### EXERCISE REQUIREMENTS:
Type the entries out again exactly as they read, but leave every picture behind.

━━ MATERIAL PROVIDED

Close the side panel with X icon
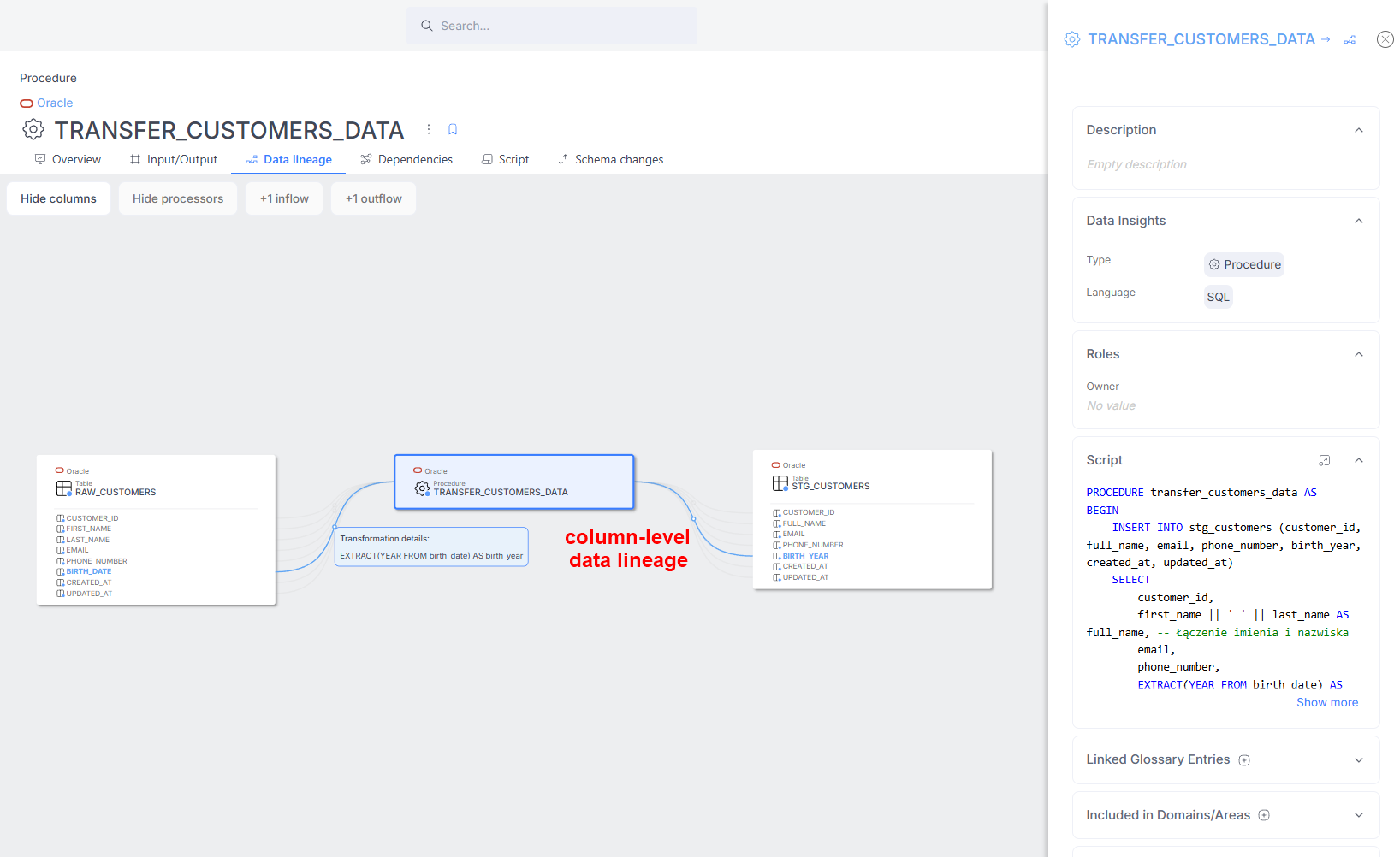 [x=1385, y=39]
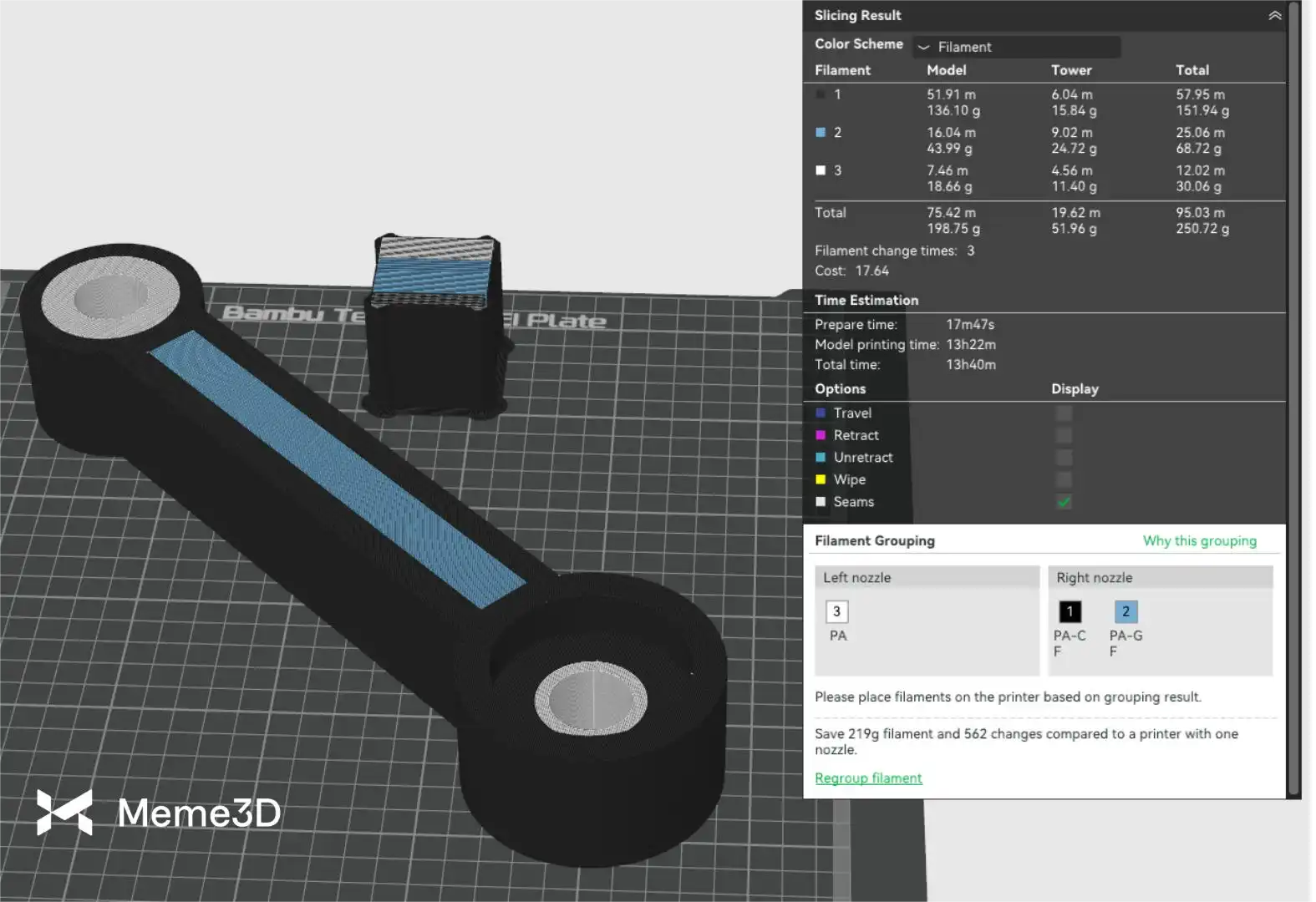
Task: Open the Color Scheme Filament dropdown
Action: (x=1016, y=47)
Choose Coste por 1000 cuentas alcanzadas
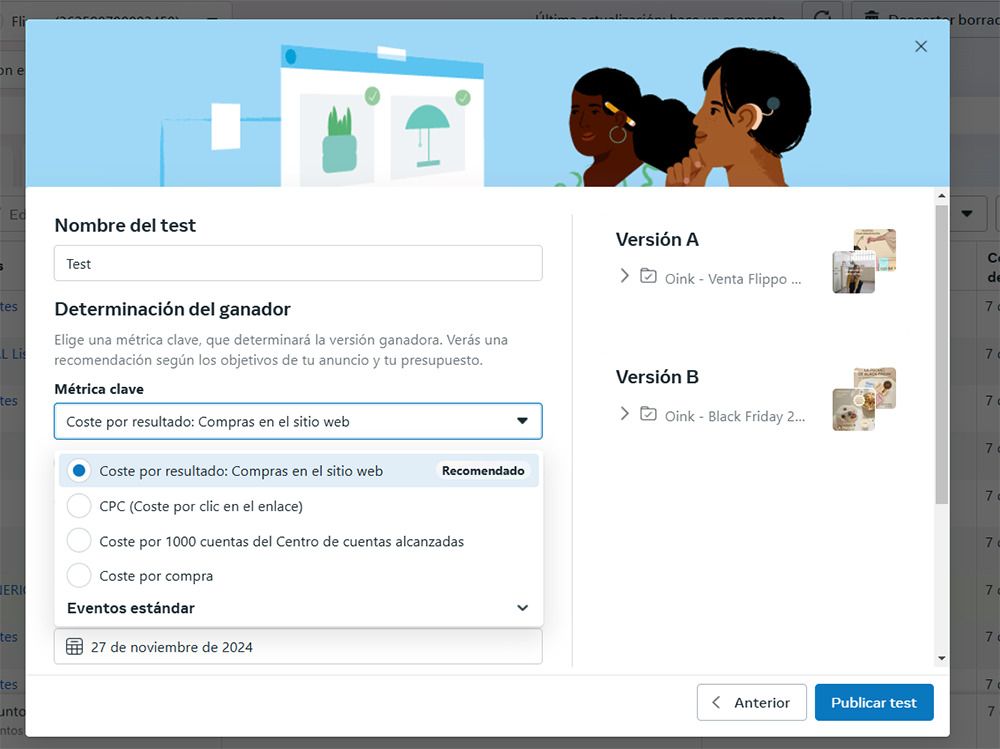 [x=79, y=541]
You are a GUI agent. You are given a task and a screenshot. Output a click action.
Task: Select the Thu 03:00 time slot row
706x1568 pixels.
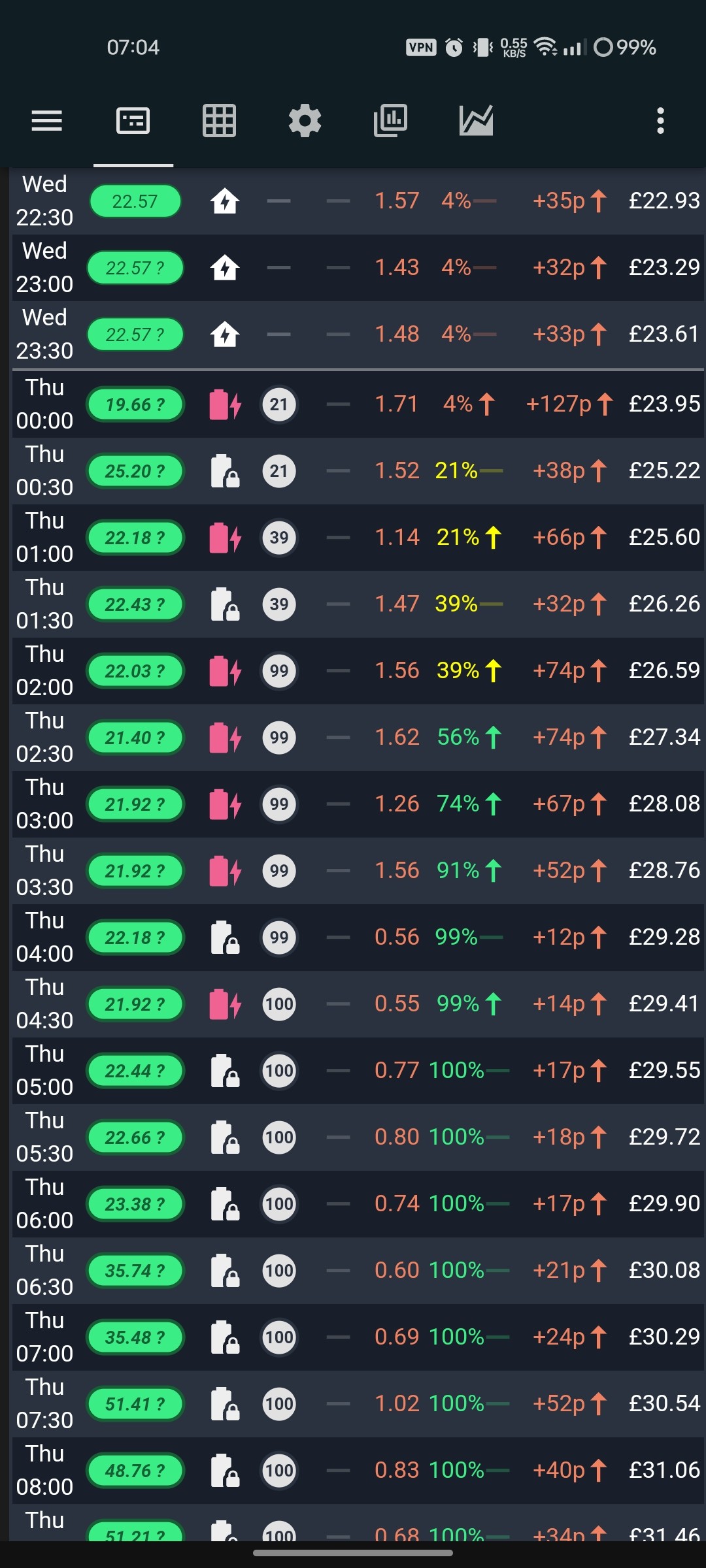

━━━━

### SOLUTION TO THE EXERCISE:
Close the side panel with X icon
 [x=1385, y=39]
Task: Open the Color Scheme Filament dropdown
Action: (x=1016, y=47)
Choose Coste por 1000 cuentas alcanzadas
 [x=79, y=541]
You are a GUI agent. You are given a task and a screenshot. Output a click action.
Task: Select the Thu 03:00 time slot row
706x1568 pixels.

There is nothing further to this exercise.